Also, like a lot of us, Brad started out wishing for a better life for those we serve. After all, life with disabilities seems like a grim prospect, and you at least wonder if there’s the possibility that something more could be done with their lives if only they weren’t disabled.

So it happened that Brad would find himself praying for healing, not for himself, but for the adults with disabilities to whom he tended each day. One day, he was in the middle of this prayer, when Liz began to sing, out loud, a hymn she had learned in her church.

At the very same moment that Brad was praying that God would heal Liz so that His power might be revealed in her life, God revealed His power, not by healing her, but by simply using her gifts to draw others to Him, to glorify His Name.

Brad had prayed for healing for Liz when God’s priority was to heal Brad of his assumptions and his attitudes about people with disabilities.

When Brad told me this story, he said it was an eye-opener for him, perhaps literally, since he had been praying at the time. But figuratively too. Maybe it was God’s way of showing us that He doesn’t need us to be “normal” to show His love.

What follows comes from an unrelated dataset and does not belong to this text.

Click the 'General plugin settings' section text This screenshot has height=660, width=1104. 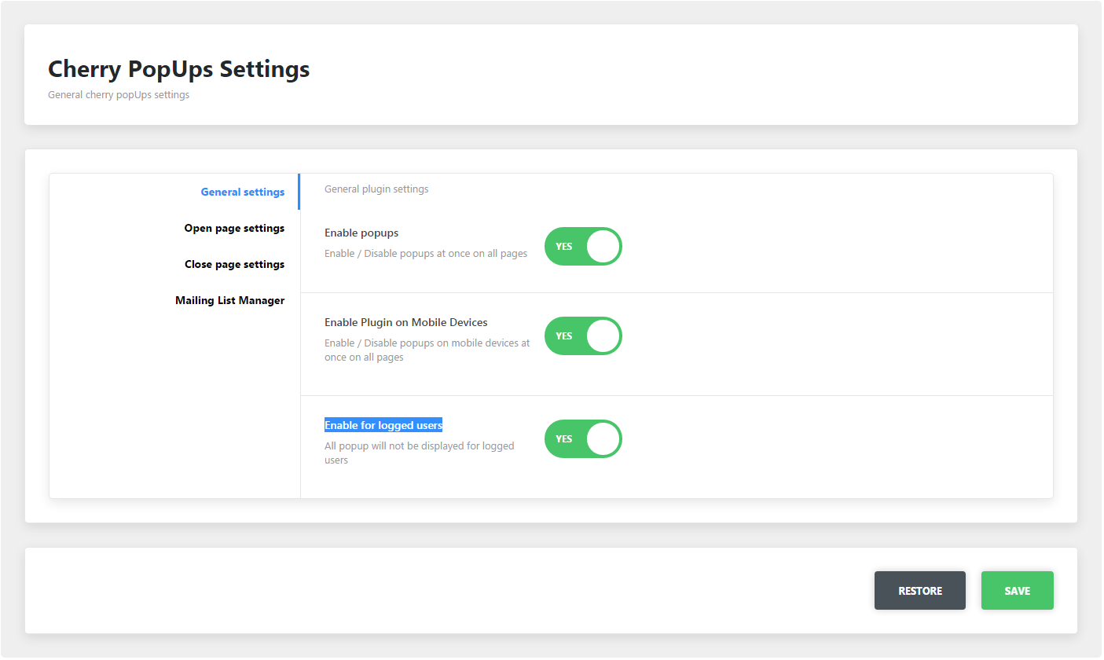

I usually think of God in terms of His power, and that’s where a lot of this disability talk gets tripped up. Most of the people I know who have a disability will never have power. But what they often possess and share freely is a love that shames my own expression of this chief characteristic of God.

In what ways do you make assumptions about what people cannot do? Do you focus first on people’s giftedness, or do you focus on their perceived lack of gifts? What are you missing out on by maintaining this attitude about people with disabilities?